第6話「襲われる村」

 とある荒野に囲まれた村の門の前で武装をして馬に乗り鎧に身を包み腰に剣を提げた兵士の隊長らしきものと村長らしき白髪を生やし杖をついた老人が向かいあっている。お互いに互いの顔を見つめながら唇を真一文字に閉じており緊迫した様子だ。それもそのはずで兵士の背後には何十人といった兵士が彼の様に武装して馬にまたがり今にも襲い掛からんとばかりに待機していたのだ。


「この村に勇者の娘がいると聞いたが」


 兵士が老人を見下ろしながら尋ねる。老人はそんな兵士を見上げながらきっぱりと答える。


「いえ、そのようなものはおりません」


「そんなはずはない! 確かな報告があったのだ! 」


 兵士は老人を怒鳴りつけた。


「一体誰がそんなことを……」


 狼狽する老人を前に兵士は後ろの何十人といる兵士に目で合図をする。すると1人の茶髪の地面につくほどに髪を伸ばした成人したであろう女性が兵士たちの間から姿を現した。

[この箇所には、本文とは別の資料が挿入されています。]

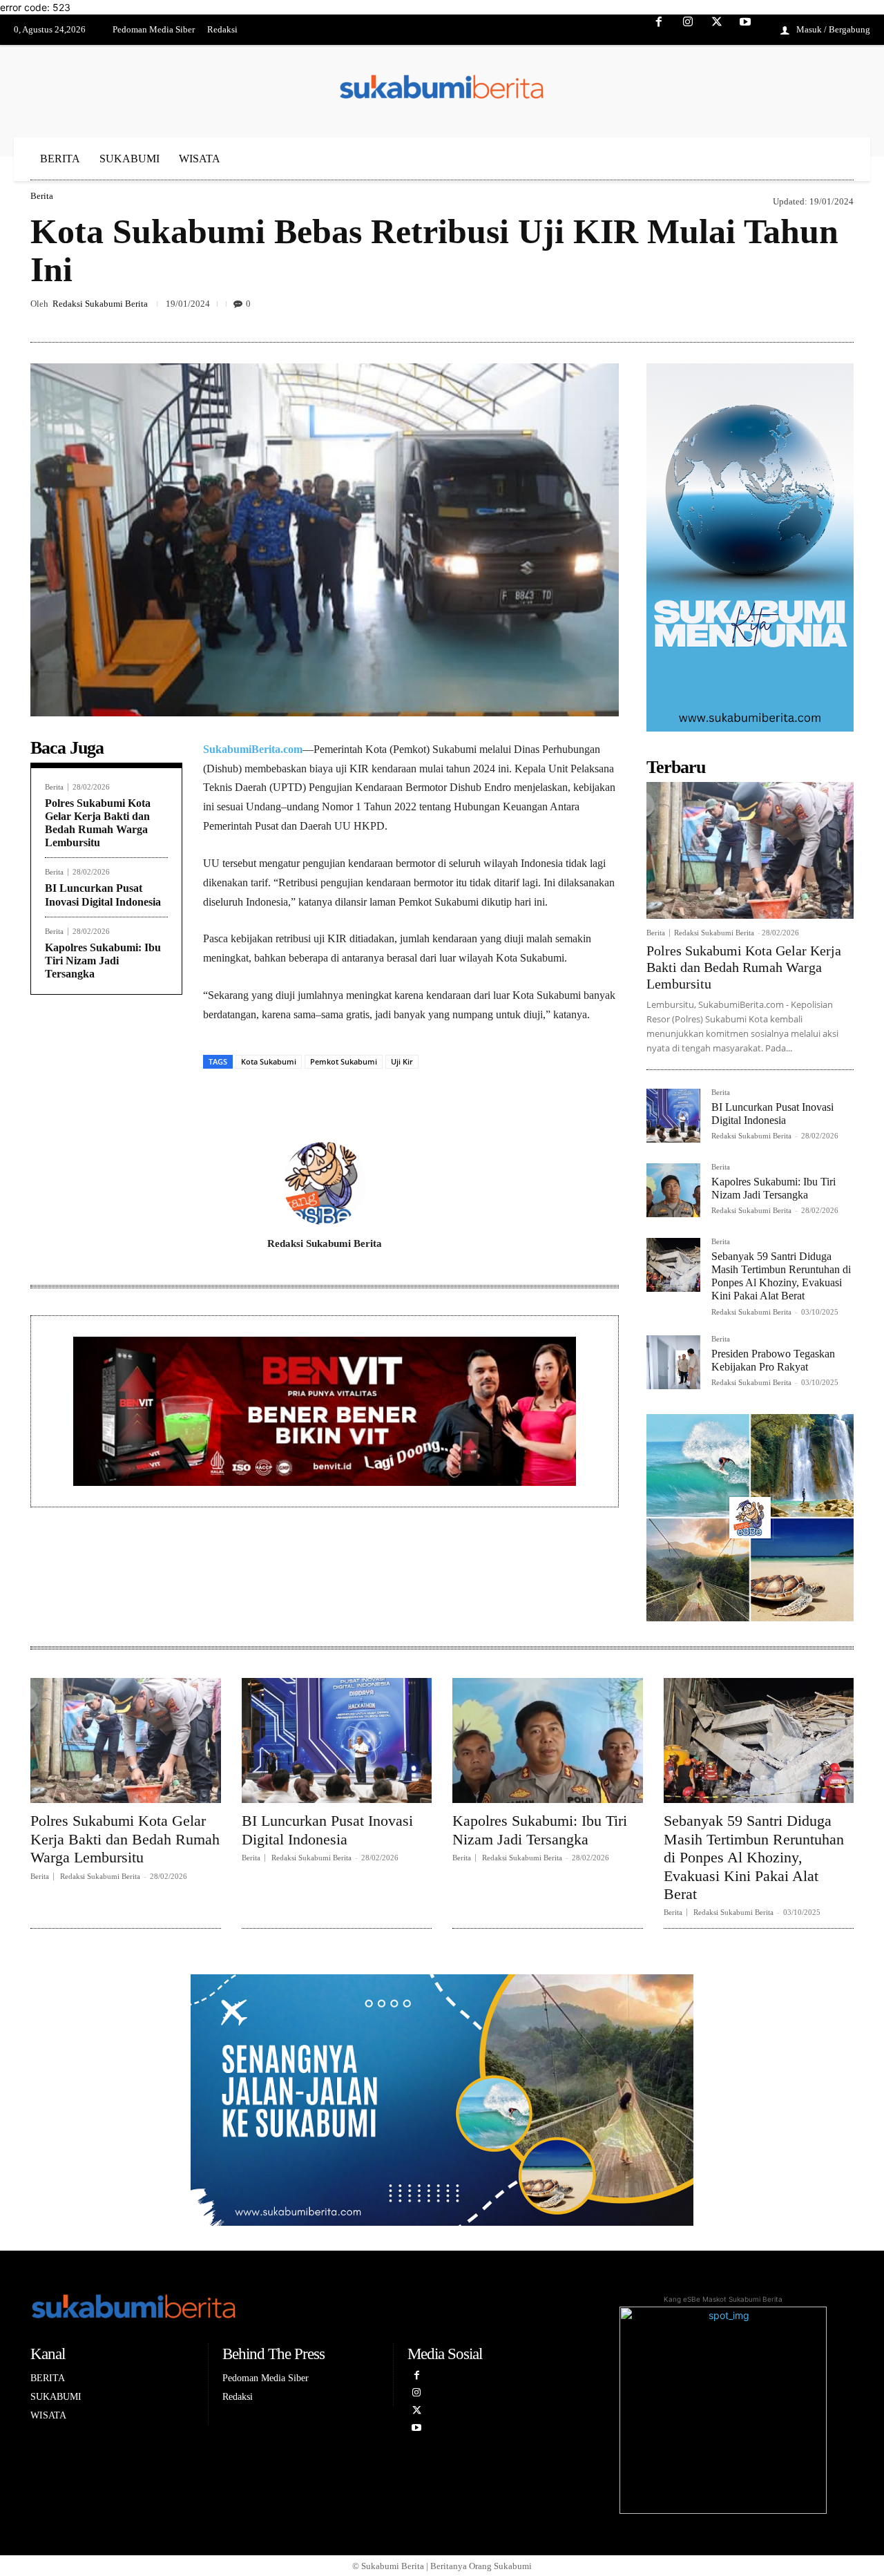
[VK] (775, 309)
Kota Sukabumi (268, 1061)
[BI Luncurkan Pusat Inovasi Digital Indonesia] (673, 1116)
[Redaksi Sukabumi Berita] (324, 1183)
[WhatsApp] (806, 309)
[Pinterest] (743, 309)
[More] (839, 309)
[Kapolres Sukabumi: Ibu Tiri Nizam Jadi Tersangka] (673, 1190)
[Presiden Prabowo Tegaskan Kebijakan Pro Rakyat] (673, 1362)
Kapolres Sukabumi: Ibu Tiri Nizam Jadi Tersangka (103, 961)
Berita (41, 195)
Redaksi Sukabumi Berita (100, 303)
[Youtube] (745, 30)
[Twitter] (716, 30)
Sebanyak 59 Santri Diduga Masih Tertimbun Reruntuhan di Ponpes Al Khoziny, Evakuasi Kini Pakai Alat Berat (781, 1276)
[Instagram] (687, 30)
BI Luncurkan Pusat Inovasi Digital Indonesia (327, 1829)
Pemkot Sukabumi (343, 1061)
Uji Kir (402, 1061)
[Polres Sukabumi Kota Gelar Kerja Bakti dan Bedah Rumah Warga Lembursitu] (750, 850)
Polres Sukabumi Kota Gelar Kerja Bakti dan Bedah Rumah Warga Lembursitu (743, 967)
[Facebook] (659, 30)
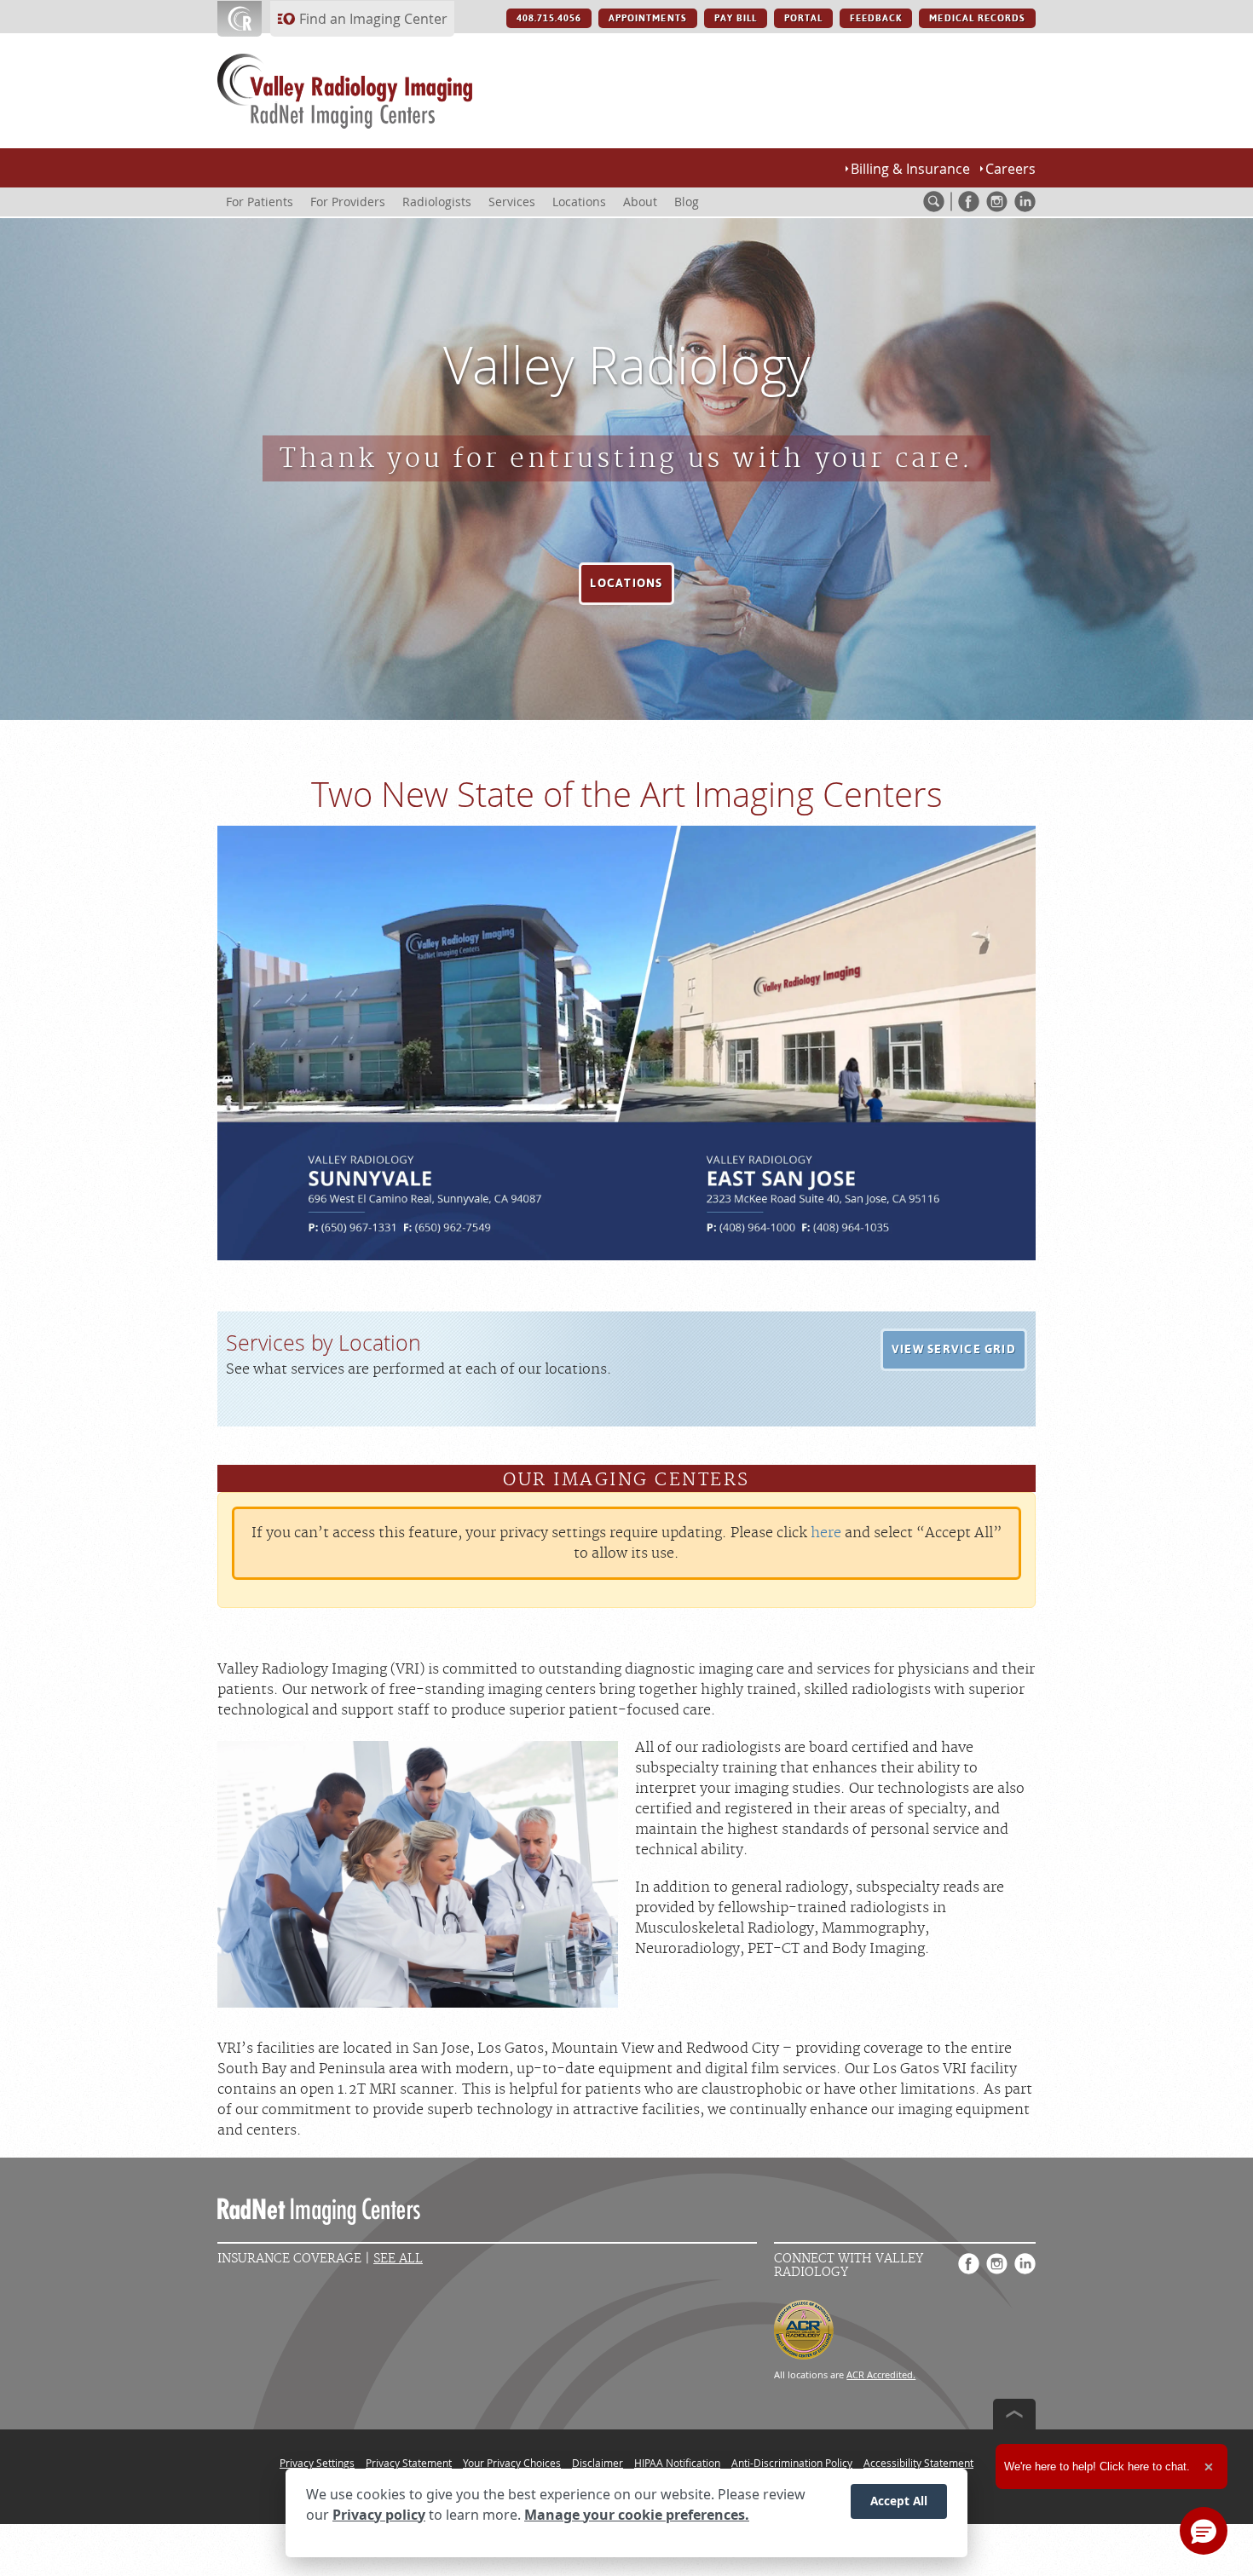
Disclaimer (597, 2462)
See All (398, 2258)
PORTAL (803, 18)
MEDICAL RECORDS (977, 18)
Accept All (898, 2500)
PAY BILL (735, 18)
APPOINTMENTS (647, 18)
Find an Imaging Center (373, 18)
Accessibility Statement (918, 2462)
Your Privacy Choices (512, 2462)
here (826, 1533)
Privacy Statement (409, 2462)
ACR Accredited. (880, 2374)
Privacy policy (378, 2514)
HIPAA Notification (677, 2462)
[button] (626, 583)
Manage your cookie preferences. (636, 2514)
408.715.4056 (549, 18)
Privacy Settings (317, 2462)
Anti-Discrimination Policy (791, 2462)
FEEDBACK (876, 18)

「サリー、何ということを……勇者様への恩義を忘れたのか」


 老人は顔を歪めて声の限りに叫ぶが彼女は何も答えない。その様子を見た兵士が笑う。


「突撃! 北の国の王からのお許しがある。勇者の娘ごと裏切り者の村民を皆殺しにしろ! 」


 その言葉を合図に兵士たちが馬の手綱を引き村の門目掛けて迫る。


「そちらがそのつもりなら……かかれぃっ! 」


 老人の言葉を合図に武装した兵士たちが襲い掛かる。そして村人と兵士たちの戦いが始まった。一見武装した者同士互角かに見えた戦いだったが片方は武装しているとはいえ戦闘は付け焼刃やきばの村人、もう片方は訓練された兵士である──その差は歴然だった。


「ぐあああああああああああああ」


「ああああああああああああああ」


 無情にも老人の背後で悲痛な叫びが響く。それをみて先ほどから老人の側にいた兵士はニヤリと笑った。


「もう一度聞こう、勇者の娘はこの村にいるのか? 」


「勇者の娘は…………この村にいたが今はいない、じゃから退いてくれ」


 勇者に恩があるとはいえ立場を考え村人の命を優先したのだろう。老人は苦悶の表情を浮かべながら真実を述べた。


 しかし兵士はそれを聞き更に口角を吊り上げる。


「ほう、認めたな。この村全てがセントブルクの国王に背いた逆賊どもであると」


 そう言いながら兵士は剣の柄に手をかけ鞘を引き抜くと老人目掛けて思い切り振り上げた。


「この村の民のように貴様の息の根を確実に止めてやる、死ねえ! 」


 振り下ろされた剣を前に老人は祈るように手を組み口を開く。


「勇者様、身勝手な頼みでありますが私共をお助けください」


 老人が目を瞑りそう言い終えた後、おそるおそる目を開いた。それもそのはず、剣を振られた後に自らが斬られるまでに言葉を残せることは不可能だろう。老人自身も途中で命を落とすと考えていたのであろう、いつまでも死が訪れないことを不審に思ったのか頭上を見上げる。

 そこにはどういうわけか謎の黒い渦のようなものがぽっかりと空いておりその穴から血を垂らしながらも剣を止めている手があった。


「村長さん、ご無事で何よりです」


 穴から出て来たブロンドヘアの少女が嬉しそうに語り掛ける。老人はこの少女をよく知っていた。勇者の娘アリスである。


「ほう、どうやら間に合ってしまったようだな」


 少女と共に現れたブロンド色のの髪と髭を生やした程よく年を取った三十代程であろう頭以外を銀色の鎧に身を包んだ男が感心したように言った。